= Trudi Birger =

German-born Israeli writer (1927 – 2002)

Trudi Birger (טרודי בירגר; 24 April 1927 – 24 April 2002) was a German-born, Israeli-nationalized writer, biologist, and Holocaust survivor. After the war Birger migrated to Israel, where she founded the Dental Volunteers for Israel clinic and published the book A Daughter's Gift of Love, detailing her experiences during the Holocaust.

== Biography ==
Birger grew up in Frankfurt, Germany, and she and her family went into hiding with the rise of Nazism when she was seven. They moved to Memel, East Prussia, in 1934. They were living in the Kovno Ghetto when she and her family were rounded up by the Nazis in 1944 and sent to the Stutthof concentration camp. She survived the war, marrying and immigrating to Israel with her family afterwards. In the 1960s, she became a microbiologist. She worked with children who had dental problems similar to those that she herself had suffered in the concentration camp after a Nazi guard knocked her teeth out.
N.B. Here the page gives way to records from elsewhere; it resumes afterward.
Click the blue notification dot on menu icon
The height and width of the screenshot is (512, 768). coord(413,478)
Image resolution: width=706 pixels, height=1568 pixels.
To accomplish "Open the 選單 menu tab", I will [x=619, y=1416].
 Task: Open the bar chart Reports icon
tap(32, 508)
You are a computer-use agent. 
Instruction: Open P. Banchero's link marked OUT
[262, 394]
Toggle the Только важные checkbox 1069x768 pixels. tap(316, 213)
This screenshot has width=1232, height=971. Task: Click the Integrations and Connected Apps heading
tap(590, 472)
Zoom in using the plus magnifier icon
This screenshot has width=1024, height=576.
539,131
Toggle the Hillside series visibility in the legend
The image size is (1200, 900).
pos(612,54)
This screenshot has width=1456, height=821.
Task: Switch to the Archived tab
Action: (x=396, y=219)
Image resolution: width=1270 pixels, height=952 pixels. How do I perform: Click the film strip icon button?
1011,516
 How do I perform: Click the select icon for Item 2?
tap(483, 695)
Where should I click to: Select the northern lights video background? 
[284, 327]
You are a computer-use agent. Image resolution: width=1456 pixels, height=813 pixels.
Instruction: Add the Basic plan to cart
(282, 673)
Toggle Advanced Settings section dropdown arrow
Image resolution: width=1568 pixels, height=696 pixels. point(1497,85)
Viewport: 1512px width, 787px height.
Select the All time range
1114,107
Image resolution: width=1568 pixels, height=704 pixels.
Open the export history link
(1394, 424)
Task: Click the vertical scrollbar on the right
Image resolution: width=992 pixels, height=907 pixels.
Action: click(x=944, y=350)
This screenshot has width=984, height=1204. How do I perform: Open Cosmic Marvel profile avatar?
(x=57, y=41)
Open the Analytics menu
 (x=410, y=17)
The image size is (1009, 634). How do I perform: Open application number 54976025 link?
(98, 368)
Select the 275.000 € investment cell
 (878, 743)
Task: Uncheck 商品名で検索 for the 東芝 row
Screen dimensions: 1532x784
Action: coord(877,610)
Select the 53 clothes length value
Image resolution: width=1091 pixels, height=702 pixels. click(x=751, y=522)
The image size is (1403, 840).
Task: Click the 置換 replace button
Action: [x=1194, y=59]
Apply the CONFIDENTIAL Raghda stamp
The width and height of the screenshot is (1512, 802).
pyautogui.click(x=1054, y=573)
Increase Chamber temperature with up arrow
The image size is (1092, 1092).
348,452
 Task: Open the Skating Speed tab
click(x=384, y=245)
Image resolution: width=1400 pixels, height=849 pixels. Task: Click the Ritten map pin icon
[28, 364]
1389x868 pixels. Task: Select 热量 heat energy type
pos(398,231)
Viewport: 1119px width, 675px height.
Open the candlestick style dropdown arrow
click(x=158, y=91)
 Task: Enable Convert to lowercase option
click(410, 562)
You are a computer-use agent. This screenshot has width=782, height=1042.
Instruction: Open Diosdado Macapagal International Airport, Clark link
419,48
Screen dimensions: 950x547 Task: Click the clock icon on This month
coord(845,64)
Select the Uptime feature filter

In 1980, Birger founded the Dental Volunteers for Israel, a non-profit clinic in the Jerusalem neighborhood of Mekor Chaim, offering free treatment for needy children. She kept the dental clinic open for over two decades, fundraising from private contributions. In 1981 she was recognized with the Presidential Volunteer Award. In 1991 she was declared as a "Worthy Citizen of Jerusalem". In 1992 she published the book A Daughter's Gift of Love, detailing her experience during the Holocaust. In 2000 Birger was named as a Dental Fraternity Alpha Omega International honorary member.

== Personal life ==
She was married to Zev Birger, a Holocaust survivor from the Dachau concentration camp. He directed and presided over the Jerusalem International Book Fair for several years. They had three sons.